Her family was always very active, she inherited from his grandfather Rafael Viladecans the love of drawing. Her first teacher in school, Mrs. Teresa Calvet, found her interest in the study and in 1932 she joined the avant-garde school Institut de Cultura, excelling in all subjects. She had an incredible perfection in the drawing so it was recommended her admission at the Escola Massana d'Arts i Oficis which was really unusual for her young age and for what they had to overcome a lot of administrative obstacles. There she studied painting and various techniques combining all with her music studies at the Marshall Academy, founded by Enric Granados and Frank Marshall. She highlighted because of her brilliant musical ability to play the piano.

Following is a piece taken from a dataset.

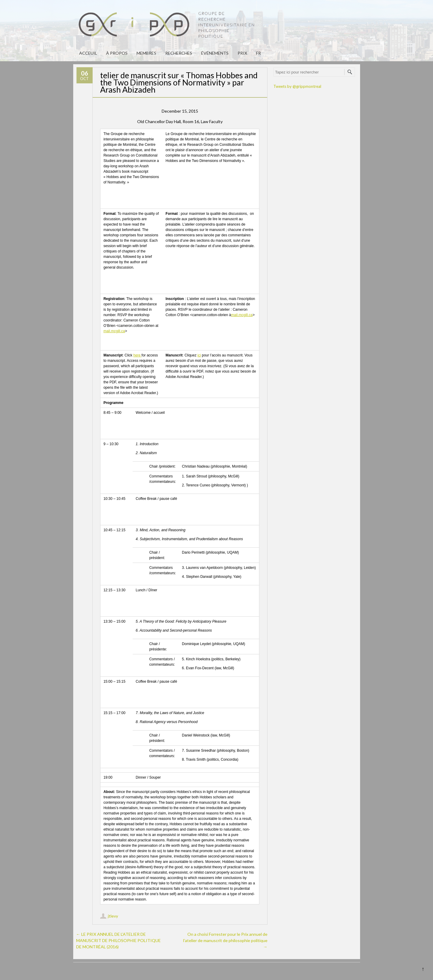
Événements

Felícia Fuster never ceased to show a tremendous creative capacity. In 1942 she enrolled at the Faculty of Fine Arts and during the ending studies trip with other colleagues founded the avant-garde group Los últimos that ended in a collective exhibition in 1947. It was a brief experience, but according to her quest for freedom of expression, which never left. During the fifties, fleeing Franco’s oppression, she began her international tour with exhibitions in Paris and New York. Paris was the place where she breathed enough to start from scratch. She combined management tasks in publicity agencies with her artistic work until 1981, when her economic situation finally allowed her to focus on the creativity. "Sometimes life sends you a wind that leaves you out of the way, and so it happened to me, wind me out of the path I was walking and leading me away from everything." Then poetry and painting became her only motor.

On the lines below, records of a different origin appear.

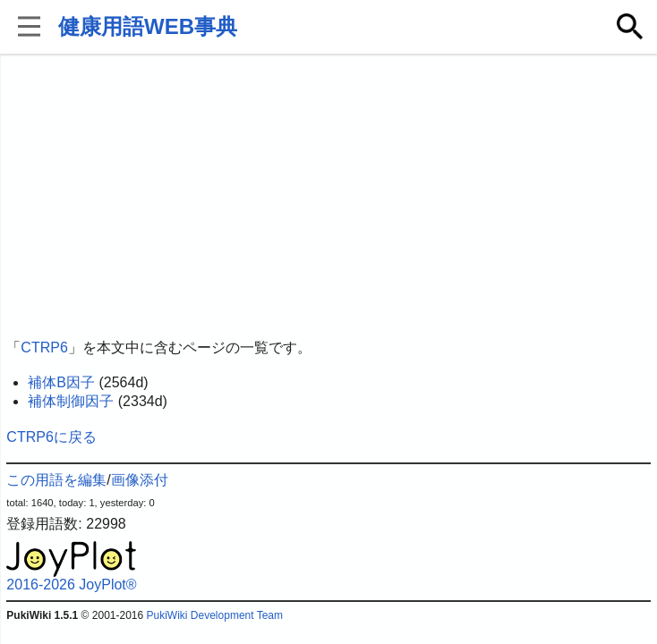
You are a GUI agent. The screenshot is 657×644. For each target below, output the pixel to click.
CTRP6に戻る (51, 436)
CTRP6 (44, 347)
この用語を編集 (56, 479)
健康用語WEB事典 (148, 26)
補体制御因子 (71, 401)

That new impulse materialized in 1983 with the poetry collection Una cançó per a ningú i trenta diàlegs inútils. Full of melancholy and a flavor of the Barceloneta of her childhood, both in smells and in phonetics, a beautiful Catalan as the one wrapped in the twenties, eclectic, out of all movement, her poetry appears as a splendid work. It was followed by Aquelles cordes del vent and I encara, all without leaving her pictorial work. She defined an own abstract style under the name Plurivisió thanks to a mechanical device created by herself that allowed you to see her work from different angles, taking you to different interpretations.
Her trips to the East, especially Japan and China, awakened her a fascination with the eastern culture that led her to publish an anthology of contemporary Japanese haiku poetry and write a book heavily influenced by that culture published in 2001, Postals no escrites. The lover of the sun brought us light from so many different angles that we’ll need an intense lifetime to discover them.